YOUR TASK
The required output is the stretch from the line containing "This screenshot has width=736, height=1080." through the line containing "Where should I" in the records below, unaltered and with no pictures.

WORKING DATA
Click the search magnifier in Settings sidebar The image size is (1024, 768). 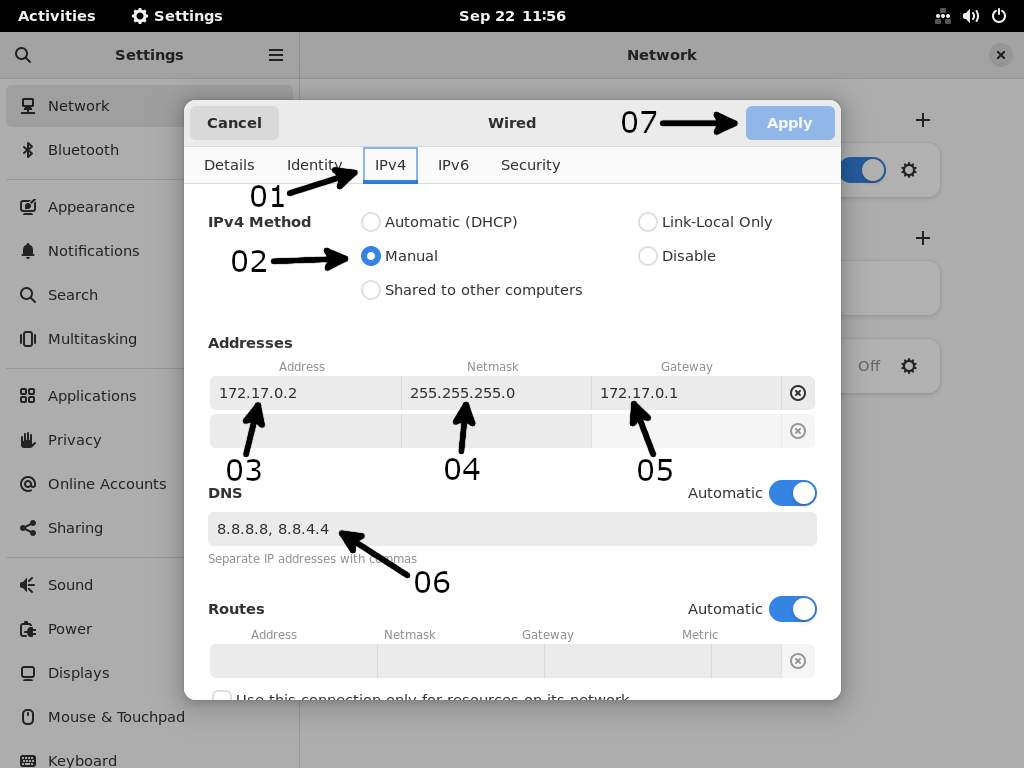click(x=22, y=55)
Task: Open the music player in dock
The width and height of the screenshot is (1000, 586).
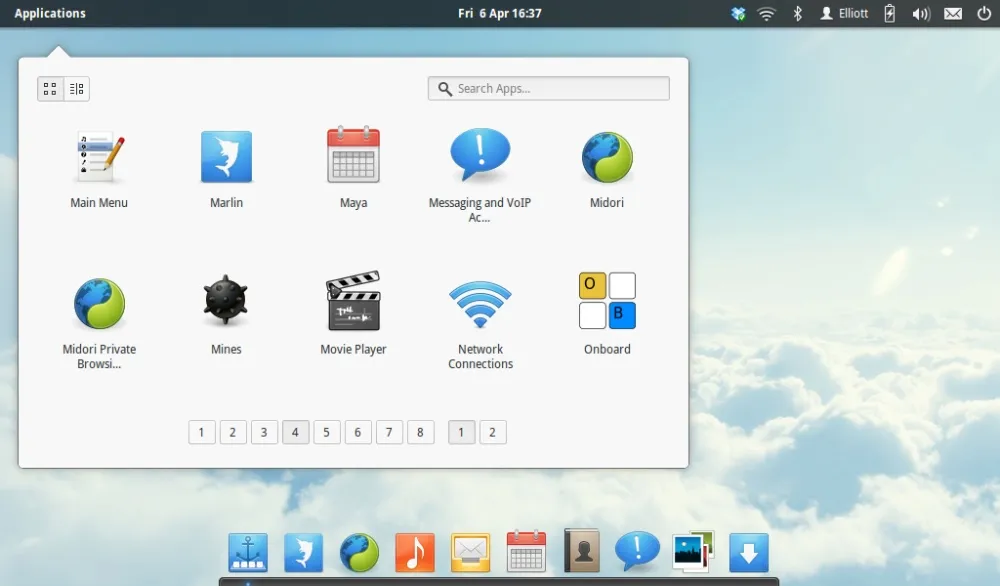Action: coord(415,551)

==

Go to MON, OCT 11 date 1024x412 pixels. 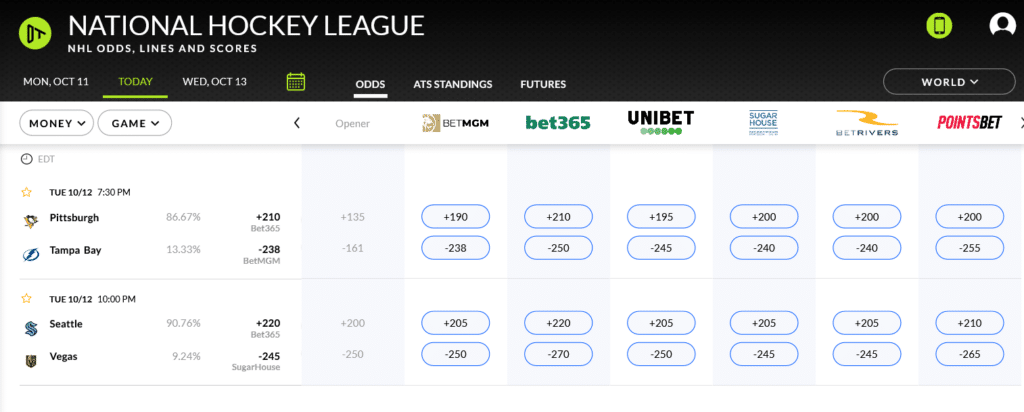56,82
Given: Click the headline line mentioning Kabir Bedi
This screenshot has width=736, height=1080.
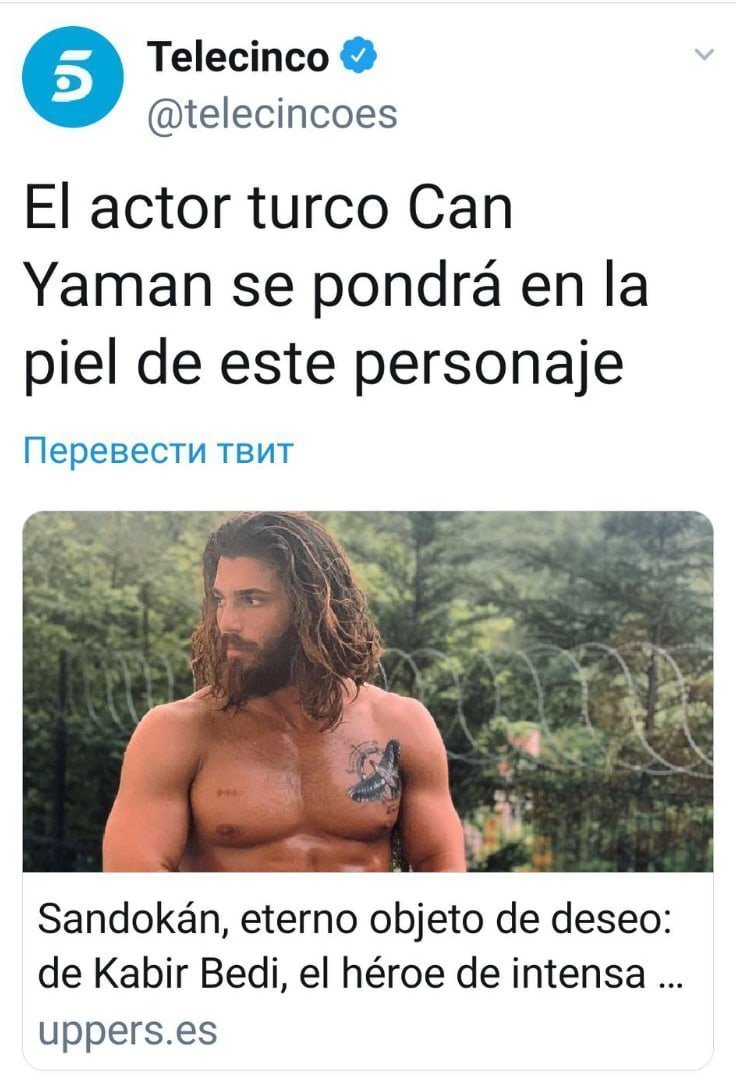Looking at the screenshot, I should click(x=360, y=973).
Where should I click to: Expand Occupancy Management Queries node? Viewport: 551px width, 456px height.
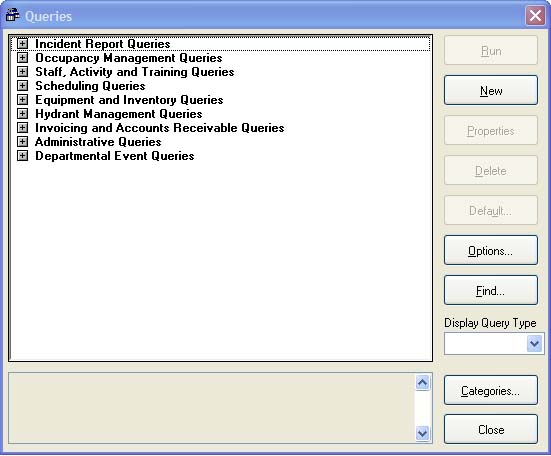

SOLUTION TO THIS EXERCISE
This screenshot has width=736, height=1080.
Looking at the screenshot, I should click(x=360, y=973).
Where should I click to: Expand Occupancy Management Queries node? Viewport: 551px width, 456px height.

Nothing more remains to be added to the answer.